Operating department practitioner job description
Operating department practitioners (ODP) play an essential role in the surgical team with their expertise and attention to detail being vital in ensuring surgery is carried out smoothly with patients receiving the best possible care.
What would a typical day look like for an Operating department practitioner?
A typical day can be intense and varied, and could include:
Preparation and set up:
- Morning briefing – discuss the day’s schedule with the surgical team
- Pre-operative prep - prepare the operating room, ensuring it is clean and sterile and has the necessary equipment for the day’s procedures
- Patient prep – this may include helping patients change into surgical gowns and attaching monitoring devices
- Assisting surgeons – passing them instruments, supplies and sterile items during procedures
- Operating equipment – operating and monitoring medical devices
- Ensuring sterility – following infection control protocols to maintain sterile field within the operating room
- Assisting Anaesthetists – with administering anaesthesia and monitoring vital signs of patient
- Recovery room assistance – helping move patients to recovery rooms
- Postoperative monitoring – observing vital signs and ensuring patient wakes safely
- Documentation – completing surgery documentation including instruments used, procedures performed and any complications encountered
Where could I work?
Operating Department Practitioners (ODPs) are an important part of the operating theatre team, working alongside surgeons, anaesthetists, theatre nurses and other healthcare professionals to help ensure that every surgical procedure is as safe and effective as possible.

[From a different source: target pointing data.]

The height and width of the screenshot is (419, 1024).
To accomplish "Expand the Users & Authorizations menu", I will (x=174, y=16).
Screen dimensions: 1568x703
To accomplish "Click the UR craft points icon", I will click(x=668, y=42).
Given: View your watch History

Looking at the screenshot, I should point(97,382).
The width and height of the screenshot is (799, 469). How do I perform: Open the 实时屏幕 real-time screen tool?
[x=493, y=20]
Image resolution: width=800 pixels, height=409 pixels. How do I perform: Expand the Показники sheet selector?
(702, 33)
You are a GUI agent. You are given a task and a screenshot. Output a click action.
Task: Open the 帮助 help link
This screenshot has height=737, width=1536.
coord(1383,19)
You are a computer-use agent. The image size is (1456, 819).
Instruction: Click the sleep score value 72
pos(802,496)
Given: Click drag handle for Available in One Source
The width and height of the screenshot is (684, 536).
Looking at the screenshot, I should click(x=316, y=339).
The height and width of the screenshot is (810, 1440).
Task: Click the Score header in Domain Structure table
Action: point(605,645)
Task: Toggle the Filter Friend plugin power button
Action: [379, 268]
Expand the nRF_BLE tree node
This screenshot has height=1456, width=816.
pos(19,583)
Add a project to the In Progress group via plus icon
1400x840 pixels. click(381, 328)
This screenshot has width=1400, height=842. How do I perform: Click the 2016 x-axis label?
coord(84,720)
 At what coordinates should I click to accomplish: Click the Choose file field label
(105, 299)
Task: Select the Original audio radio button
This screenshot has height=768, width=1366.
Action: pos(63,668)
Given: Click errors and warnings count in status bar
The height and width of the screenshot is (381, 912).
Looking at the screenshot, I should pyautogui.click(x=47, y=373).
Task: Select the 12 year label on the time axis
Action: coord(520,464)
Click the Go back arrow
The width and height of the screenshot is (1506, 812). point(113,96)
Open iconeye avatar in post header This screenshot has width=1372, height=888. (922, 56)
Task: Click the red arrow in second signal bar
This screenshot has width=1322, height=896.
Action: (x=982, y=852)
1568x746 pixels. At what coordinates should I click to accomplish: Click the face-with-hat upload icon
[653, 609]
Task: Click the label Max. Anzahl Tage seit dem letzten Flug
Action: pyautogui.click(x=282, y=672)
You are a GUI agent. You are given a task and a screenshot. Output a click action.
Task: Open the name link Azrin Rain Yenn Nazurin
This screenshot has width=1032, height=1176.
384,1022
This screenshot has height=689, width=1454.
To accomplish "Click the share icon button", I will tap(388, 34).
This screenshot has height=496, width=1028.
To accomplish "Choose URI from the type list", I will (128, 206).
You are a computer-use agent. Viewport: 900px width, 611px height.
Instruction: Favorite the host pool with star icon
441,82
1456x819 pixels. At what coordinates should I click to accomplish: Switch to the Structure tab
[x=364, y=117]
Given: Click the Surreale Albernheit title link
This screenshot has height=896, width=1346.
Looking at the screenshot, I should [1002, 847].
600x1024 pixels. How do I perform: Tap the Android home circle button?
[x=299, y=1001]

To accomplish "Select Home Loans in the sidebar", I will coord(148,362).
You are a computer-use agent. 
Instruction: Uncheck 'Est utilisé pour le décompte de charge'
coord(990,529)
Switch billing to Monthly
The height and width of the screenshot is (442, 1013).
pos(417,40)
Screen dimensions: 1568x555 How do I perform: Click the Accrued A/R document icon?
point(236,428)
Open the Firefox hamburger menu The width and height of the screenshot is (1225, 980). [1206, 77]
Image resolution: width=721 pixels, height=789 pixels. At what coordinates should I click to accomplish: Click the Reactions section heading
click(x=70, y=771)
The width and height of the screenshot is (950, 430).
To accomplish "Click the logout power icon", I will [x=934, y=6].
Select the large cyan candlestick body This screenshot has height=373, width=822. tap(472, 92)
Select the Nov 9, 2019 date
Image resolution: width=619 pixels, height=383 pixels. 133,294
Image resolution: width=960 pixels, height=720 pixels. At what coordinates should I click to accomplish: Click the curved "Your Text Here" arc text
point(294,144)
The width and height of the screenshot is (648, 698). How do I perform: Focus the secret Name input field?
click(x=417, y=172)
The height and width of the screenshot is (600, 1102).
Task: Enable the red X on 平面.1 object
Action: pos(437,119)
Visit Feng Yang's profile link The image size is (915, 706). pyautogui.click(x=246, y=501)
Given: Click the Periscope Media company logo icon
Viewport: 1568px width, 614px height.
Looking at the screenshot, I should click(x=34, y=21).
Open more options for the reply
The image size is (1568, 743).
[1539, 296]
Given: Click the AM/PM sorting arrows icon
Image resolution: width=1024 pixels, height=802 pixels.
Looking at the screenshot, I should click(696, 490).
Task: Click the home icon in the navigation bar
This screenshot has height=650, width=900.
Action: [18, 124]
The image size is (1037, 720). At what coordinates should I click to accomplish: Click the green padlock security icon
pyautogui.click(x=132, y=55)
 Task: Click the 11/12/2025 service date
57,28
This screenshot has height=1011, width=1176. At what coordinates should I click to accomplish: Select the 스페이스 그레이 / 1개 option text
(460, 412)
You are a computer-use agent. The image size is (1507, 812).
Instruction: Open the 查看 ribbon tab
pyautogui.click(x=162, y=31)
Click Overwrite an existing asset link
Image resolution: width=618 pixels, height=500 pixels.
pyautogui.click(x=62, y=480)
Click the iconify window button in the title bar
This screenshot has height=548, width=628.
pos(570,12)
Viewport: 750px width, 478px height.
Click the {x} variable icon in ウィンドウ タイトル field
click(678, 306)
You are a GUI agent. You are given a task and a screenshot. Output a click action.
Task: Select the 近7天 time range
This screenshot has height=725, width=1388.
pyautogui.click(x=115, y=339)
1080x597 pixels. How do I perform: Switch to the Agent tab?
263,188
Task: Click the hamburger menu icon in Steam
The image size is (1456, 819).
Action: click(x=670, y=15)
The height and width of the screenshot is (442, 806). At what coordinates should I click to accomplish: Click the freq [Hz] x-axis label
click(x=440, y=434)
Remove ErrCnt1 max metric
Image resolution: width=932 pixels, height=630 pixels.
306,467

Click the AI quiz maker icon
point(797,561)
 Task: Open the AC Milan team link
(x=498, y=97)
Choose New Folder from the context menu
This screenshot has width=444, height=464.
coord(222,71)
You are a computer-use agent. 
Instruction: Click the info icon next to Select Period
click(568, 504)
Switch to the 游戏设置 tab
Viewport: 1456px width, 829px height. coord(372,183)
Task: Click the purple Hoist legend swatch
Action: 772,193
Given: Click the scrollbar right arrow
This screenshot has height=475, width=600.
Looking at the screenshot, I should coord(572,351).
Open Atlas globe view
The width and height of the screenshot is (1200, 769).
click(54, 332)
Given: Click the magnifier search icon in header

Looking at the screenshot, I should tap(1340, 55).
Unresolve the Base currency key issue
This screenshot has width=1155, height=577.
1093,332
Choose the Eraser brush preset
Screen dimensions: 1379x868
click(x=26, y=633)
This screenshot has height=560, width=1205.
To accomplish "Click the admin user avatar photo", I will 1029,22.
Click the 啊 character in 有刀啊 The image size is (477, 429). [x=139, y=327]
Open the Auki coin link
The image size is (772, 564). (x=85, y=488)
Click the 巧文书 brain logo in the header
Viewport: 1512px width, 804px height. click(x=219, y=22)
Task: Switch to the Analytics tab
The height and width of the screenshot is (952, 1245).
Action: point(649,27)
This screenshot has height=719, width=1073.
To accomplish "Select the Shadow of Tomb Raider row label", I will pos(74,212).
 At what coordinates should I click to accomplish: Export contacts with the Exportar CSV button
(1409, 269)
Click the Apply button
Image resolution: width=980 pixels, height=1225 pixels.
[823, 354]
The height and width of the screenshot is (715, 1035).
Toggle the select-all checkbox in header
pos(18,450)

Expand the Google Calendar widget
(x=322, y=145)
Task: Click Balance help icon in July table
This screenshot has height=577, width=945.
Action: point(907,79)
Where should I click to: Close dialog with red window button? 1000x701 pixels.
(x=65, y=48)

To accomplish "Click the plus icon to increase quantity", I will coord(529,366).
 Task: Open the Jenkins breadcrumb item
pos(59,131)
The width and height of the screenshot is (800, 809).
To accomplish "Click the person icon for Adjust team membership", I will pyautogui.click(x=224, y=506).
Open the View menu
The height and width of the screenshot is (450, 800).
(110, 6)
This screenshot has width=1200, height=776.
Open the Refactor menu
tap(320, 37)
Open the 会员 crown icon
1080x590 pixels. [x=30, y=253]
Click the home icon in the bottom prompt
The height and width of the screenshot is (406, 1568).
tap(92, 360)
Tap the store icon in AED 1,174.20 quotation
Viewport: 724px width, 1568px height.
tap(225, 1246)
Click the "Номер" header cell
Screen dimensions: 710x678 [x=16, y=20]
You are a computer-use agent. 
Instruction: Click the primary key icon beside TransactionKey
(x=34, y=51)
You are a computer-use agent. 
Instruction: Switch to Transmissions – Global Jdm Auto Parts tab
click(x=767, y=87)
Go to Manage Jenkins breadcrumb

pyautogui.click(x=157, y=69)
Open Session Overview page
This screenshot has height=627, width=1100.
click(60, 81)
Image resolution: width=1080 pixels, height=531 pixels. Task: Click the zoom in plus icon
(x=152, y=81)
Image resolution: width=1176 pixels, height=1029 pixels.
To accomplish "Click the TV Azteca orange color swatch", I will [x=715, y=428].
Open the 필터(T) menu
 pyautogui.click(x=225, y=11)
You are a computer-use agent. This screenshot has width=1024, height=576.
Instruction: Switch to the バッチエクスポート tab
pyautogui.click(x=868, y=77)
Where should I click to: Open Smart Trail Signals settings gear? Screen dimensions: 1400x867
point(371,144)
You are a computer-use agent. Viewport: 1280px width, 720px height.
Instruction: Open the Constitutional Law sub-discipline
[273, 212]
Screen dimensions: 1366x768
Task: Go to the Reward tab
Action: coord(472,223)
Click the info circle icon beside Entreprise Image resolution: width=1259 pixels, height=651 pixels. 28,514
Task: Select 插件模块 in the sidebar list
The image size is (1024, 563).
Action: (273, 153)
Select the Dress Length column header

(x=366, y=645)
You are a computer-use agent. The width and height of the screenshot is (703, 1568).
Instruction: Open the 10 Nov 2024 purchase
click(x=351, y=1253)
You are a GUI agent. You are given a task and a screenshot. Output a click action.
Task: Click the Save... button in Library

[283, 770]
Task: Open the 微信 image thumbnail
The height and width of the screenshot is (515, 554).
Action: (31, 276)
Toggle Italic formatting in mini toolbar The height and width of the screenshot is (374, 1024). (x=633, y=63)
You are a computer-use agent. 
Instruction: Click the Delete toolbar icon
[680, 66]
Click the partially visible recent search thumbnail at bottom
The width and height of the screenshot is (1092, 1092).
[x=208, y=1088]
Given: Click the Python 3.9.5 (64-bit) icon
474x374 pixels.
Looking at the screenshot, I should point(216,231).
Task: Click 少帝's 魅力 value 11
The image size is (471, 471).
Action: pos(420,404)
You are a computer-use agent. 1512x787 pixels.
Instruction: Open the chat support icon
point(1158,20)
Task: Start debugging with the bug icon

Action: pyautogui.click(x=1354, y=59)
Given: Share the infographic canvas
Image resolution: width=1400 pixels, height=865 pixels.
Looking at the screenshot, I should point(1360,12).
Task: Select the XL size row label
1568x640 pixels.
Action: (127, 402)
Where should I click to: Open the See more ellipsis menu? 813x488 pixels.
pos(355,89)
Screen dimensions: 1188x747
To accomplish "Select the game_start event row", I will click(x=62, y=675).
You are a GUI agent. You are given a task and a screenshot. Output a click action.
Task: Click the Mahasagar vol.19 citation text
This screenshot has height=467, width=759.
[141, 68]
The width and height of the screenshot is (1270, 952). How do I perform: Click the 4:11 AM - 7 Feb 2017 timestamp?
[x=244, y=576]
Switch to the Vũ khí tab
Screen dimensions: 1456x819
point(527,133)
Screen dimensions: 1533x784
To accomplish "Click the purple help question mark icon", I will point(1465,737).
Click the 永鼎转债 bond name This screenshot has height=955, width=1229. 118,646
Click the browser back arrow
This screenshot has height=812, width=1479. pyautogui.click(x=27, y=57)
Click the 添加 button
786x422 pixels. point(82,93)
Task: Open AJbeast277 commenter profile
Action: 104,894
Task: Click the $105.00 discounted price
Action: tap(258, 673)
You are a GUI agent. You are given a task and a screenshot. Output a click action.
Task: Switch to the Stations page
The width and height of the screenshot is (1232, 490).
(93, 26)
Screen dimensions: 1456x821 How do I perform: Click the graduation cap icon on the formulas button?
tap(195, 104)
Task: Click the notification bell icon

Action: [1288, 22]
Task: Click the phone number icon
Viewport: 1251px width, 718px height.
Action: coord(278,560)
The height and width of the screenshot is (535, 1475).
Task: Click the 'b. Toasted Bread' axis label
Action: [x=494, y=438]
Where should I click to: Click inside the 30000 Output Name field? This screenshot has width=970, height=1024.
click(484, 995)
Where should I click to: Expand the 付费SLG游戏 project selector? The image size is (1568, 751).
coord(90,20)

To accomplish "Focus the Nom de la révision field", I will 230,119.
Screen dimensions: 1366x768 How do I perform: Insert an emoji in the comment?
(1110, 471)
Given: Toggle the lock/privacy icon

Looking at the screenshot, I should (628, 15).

There is currently a national shortage of ODPs in the UK, so there are lots of opportunities for jobs and this is likely to grow. Local employers such as the Norfolk and Norwich University Hospitals (NNUH), Queen Elizabeth Hospital Kings Lynn (QEH), James Paget University Hospitals (JPUH), West Suffolk Hospital (WSH) and Ipswich Hospital take on many of our graduates. You could find work within the NHS, as well as private hospitals around the UK. You could also work as an ODP within the Armed Forces.
What would my starting salary be?
Band 5, (Agenda for Change pay scales), rising with several years’ experience. You should always check with the employer to confirm the pay rate for any post for which you are applying.
What hours would I be working?
Full time weekly hours will be 37.5 (this may include nights, weekend and shift work).
What is the career progression like for an operating department practitioner?
ODPs have various paths for career progression where they can advance their skills and take on more responsibilities. Options include specialising in anaesthetic ODP, advanced practice, teaching and education, management and leadership, research or consultancy and advisory roles.
To explore this career in more depth visit : NHS Health Careers
Are there more specialised roles in operating department practice?
ODPs can and do work in all three areas of perioperative care (anaesthetic, surgical or post-operative care).
Increasingly, ODPs can be found in clinical roles in A&E or Intensive Care but also taking on enhanced roles within the operating theatre such as Surgical First Assistant.
Many ODPs have gone on to other healthcare roles too, such as managers, researchers, or educators.
Do I need a degree to be an Operating department practitioner?
Yes, from 2024 all Operating Department Practitioners entering the Health and Care Professions register must have a BSc (Hons) Degree in Operating Department Practice.